*** Records Section Begins ***

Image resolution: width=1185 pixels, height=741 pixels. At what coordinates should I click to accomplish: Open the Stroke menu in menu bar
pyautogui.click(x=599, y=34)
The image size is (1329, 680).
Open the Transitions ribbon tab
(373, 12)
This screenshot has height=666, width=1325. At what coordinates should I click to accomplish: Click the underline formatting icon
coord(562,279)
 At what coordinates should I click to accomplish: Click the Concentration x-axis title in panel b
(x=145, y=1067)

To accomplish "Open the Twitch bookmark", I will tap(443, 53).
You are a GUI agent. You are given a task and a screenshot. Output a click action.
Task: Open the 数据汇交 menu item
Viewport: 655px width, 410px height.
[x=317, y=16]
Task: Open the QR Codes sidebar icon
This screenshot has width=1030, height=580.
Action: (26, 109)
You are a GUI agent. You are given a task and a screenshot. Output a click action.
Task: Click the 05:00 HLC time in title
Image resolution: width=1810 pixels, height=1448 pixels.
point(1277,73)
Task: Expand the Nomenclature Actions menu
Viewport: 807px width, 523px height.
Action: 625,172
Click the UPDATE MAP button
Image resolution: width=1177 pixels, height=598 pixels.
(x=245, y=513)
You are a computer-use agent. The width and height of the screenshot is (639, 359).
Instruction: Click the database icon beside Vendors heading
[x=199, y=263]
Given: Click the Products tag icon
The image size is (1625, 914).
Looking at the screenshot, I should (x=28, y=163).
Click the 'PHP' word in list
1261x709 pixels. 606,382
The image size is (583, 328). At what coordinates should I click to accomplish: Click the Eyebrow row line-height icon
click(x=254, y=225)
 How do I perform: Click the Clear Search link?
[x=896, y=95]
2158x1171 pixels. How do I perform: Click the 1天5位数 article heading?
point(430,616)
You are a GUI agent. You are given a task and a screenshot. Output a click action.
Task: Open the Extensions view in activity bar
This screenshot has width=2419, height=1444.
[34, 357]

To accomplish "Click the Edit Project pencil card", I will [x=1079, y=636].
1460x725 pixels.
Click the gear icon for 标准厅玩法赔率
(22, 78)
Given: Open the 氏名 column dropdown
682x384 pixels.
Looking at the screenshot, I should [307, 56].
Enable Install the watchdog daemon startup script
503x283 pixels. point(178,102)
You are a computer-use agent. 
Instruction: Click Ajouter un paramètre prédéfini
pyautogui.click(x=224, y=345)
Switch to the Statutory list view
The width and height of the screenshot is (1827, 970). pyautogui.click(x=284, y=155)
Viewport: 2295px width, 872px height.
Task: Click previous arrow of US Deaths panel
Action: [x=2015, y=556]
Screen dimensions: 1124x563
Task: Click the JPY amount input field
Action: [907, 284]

*** Records Section Ends ***

= What the task asks =
Reproduce each line of the material exactly as given.

= Result of this task =
Image resolution: width=1185 pixels, height=741 pixels. At what coordinates should I click to accomplish: Open the Stroke menu in menu bar
pyautogui.click(x=599, y=34)
The image size is (1329, 680).
Open the Transitions ribbon tab
(373, 12)
This screenshot has height=666, width=1325. At what coordinates should I click to accomplish: Click the underline formatting icon
coord(562,279)
 At what coordinates should I click to accomplish: Click the Concentration x-axis title in panel b
(x=145, y=1067)

To accomplish "Open the Twitch bookmark", I will tap(443, 53).
You are a GUI agent. You are given a task and a screenshot. Output a click action.
Task: Open the 数据汇交 menu item
Viewport: 655px width, 410px height.
[x=317, y=16]
Task: Open the QR Codes sidebar icon
This screenshot has width=1030, height=580.
Action: (26, 109)
You are a GUI agent. You are given a task and a screenshot. Output a click action.
Task: Click the 05:00 HLC time in title
Image resolution: width=1810 pixels, height=1448 pixels.
point(1277,73)
Task: Expand the Nomenclature Actions menu
Viewport: 807px width, 523px height.
Action: 625,172
Click the UPDATE MAP button
Image resolution: width=1177 pixels, height=598 pixels.
(x=245, y=513)
You are a computer-use agent. The width and height of the screenshot is (639, 359).
Instruction: Click the database icon beside Vendors heading
[x=199, y=263]
Given: Click the Products tag icon
The image size is (1625, 914).
Looking at the screenshot, I should (x=28, y=163).
Click the 'PHP' word in list
1261x709 pixels. 606,382
The image size is (583, 328). At what coordinates should I click to accomplish: Click the Eyebrow row line-height icon
click(x=254, y=225)
 How do I perform: Click the Clear Search link?
[x=896, y=95]
2158x1171 pixels. How do I perform: Click the 1天5位数 article heading?
point(430,616)
You are a GUI agent. You are given a task and a screenshot. Output a click action.
Task: Open the Extensions view in activity bar
This screenshot has width=2419, height=1444.
[34, 357]

To accomplish "Click the Edit Project pencil card", I will [x=1079, y=636].
1460x725 pixels.
Click the gear icon for 标准厅玩法赔率
(22, 78)
Given: Open the 氏名 column dropdown
682x384 pixels.
Looking at the screenshot, I should [307, 56].
Enable Install the watchdog daemon startup script
503x283 pixels. point(178,102)
You are a computer-use agent. 
Instruction: Click Ajouter un paramètre prédéfini
pyautogui.click(x=224, y=345)
Switch to the Statutory list view
The width and height of the screenshot is (1827, 970). pyautogui.click(x=284, y=155)
Viewport: 2295px width, 872px height.
Task: Click previous arrow of US Deaths panel
Action: [x=2015, y=556]
Screen dimensions: 1124x563
Task: Click the JPY amount input field
Action: [907, 284]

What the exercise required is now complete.